[[ INFORMATION GIVEN, beginning ]]
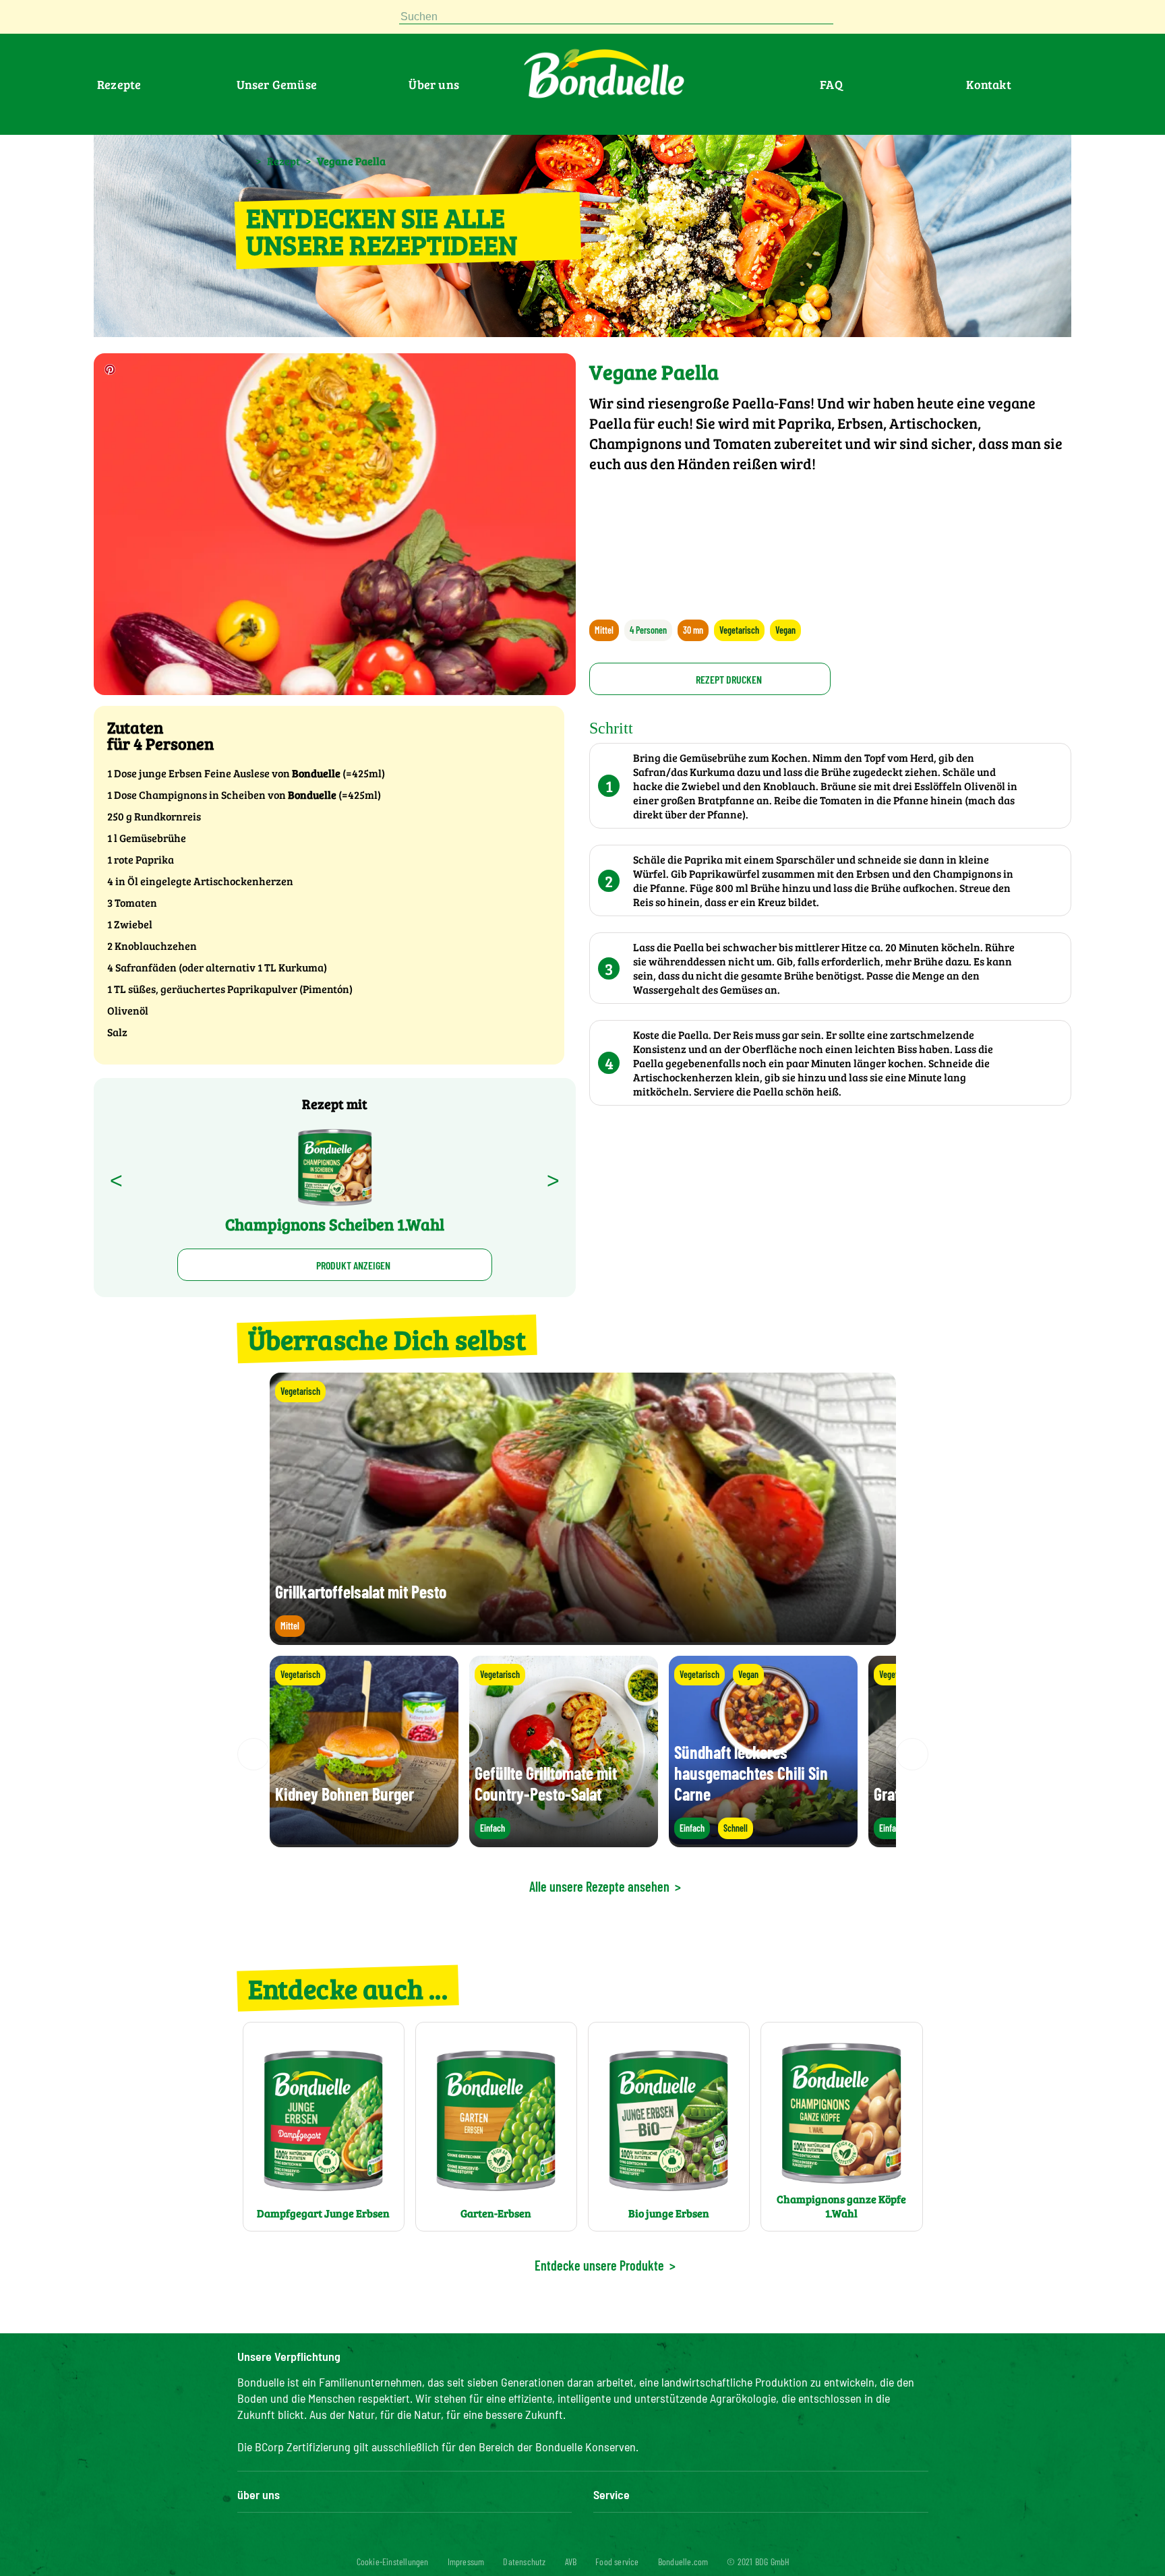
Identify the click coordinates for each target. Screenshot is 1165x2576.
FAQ (831, 84)
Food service (616, 2561)
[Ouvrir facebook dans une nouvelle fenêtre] (278, 20)
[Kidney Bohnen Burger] (364, 1841)
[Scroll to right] (912, 1754)
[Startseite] (243, 160)
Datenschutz (524, 2561)
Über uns (434, 84)
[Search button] (847, 17)
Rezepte (119, 84)
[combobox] (616, 17)
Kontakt (988, 84)
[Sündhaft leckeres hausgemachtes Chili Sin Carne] (763, 1841)
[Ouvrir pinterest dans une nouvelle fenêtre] (245, 20)
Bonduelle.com (683, 2561)
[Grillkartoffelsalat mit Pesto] (583, 1638)
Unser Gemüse (277, 84)
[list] (583, 1754)
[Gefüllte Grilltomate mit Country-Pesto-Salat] (563, 1841)
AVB (571, 2561)
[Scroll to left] (253, 1754)
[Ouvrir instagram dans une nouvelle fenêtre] (310, 20)
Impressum (466, 2561)
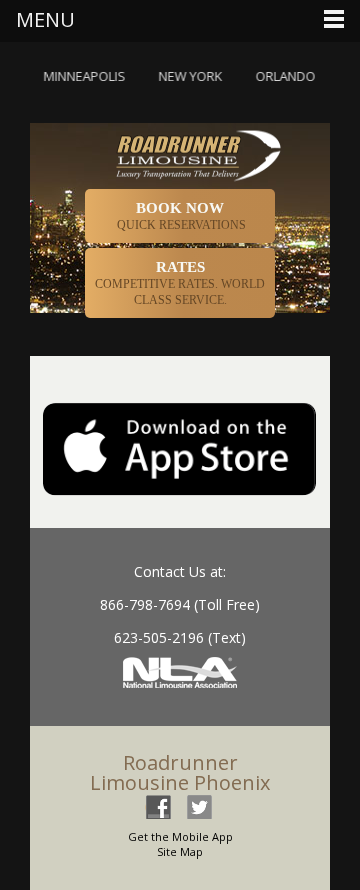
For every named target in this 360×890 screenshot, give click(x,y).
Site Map (180, 851)
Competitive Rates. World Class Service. (180, 283)
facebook (158, 806)
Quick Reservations (180, 216)
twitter (199, 806)
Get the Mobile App (180, 836)
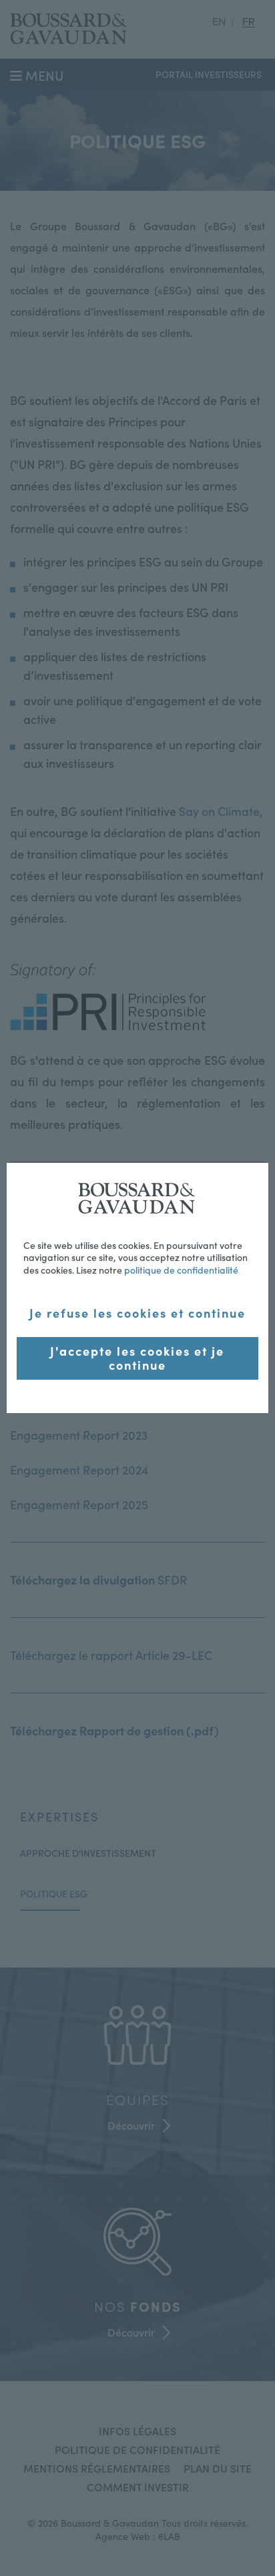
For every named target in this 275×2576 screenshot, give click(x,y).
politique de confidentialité (181, 1269)
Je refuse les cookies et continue (137, 1312)
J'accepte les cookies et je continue (137, 1357)
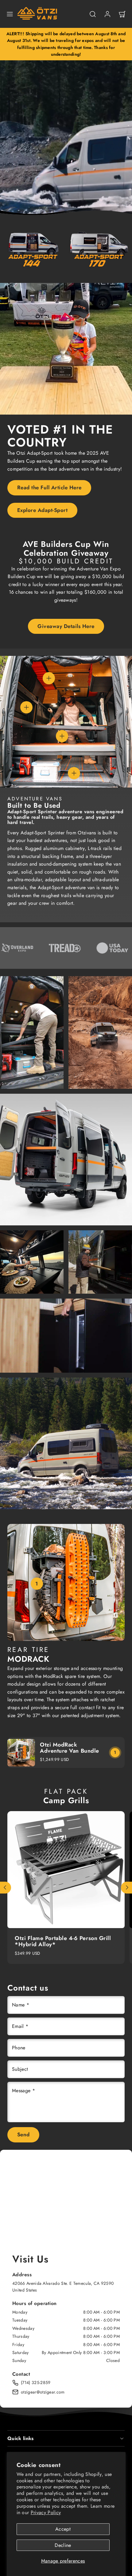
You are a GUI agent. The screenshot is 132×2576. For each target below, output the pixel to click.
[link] (107, 14)
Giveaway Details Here (66, 626)
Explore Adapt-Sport (42, 510)
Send (23, 2134)
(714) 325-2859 (35, 2382)
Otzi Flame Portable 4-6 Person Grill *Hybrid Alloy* (63, 1941)
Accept (63, 2529)
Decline (63, 2545)
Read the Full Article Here (49, 487)
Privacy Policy (46, 2512)
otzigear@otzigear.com (43, 2392)
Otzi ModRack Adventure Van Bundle (69, 1748)
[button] (9, 14)
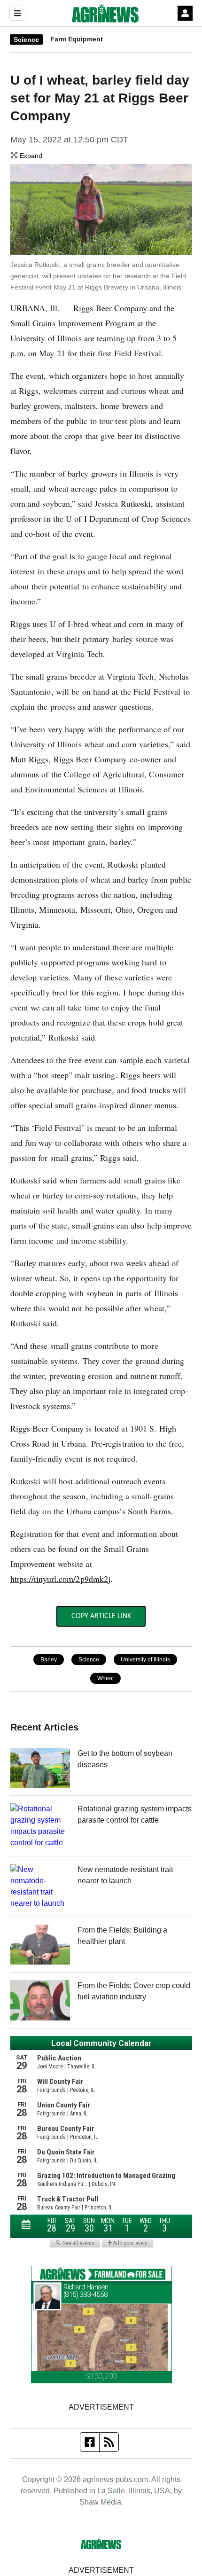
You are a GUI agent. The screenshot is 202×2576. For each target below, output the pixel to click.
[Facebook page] (90, 2442)
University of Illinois (145, 1659)
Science (26, 39)
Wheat (105, 1678)
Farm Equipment (76, 39)
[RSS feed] (109, 2442)
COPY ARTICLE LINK (101, 1616)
[[ INFORMATION GIVEN, end ]]
== TASK DETAILS ==
Take every line from the records above that has the word "nouvelle" and copy it.

== RESULT ==
[Ouvrir facebook dans une nouvelle fenêtre] (278, 20)
[Ouvrir pinterest dans une nouvelle fenêtre] (245, 20)
[Ouvrir instagram dans une nouvelle fenêtre] (310, 20)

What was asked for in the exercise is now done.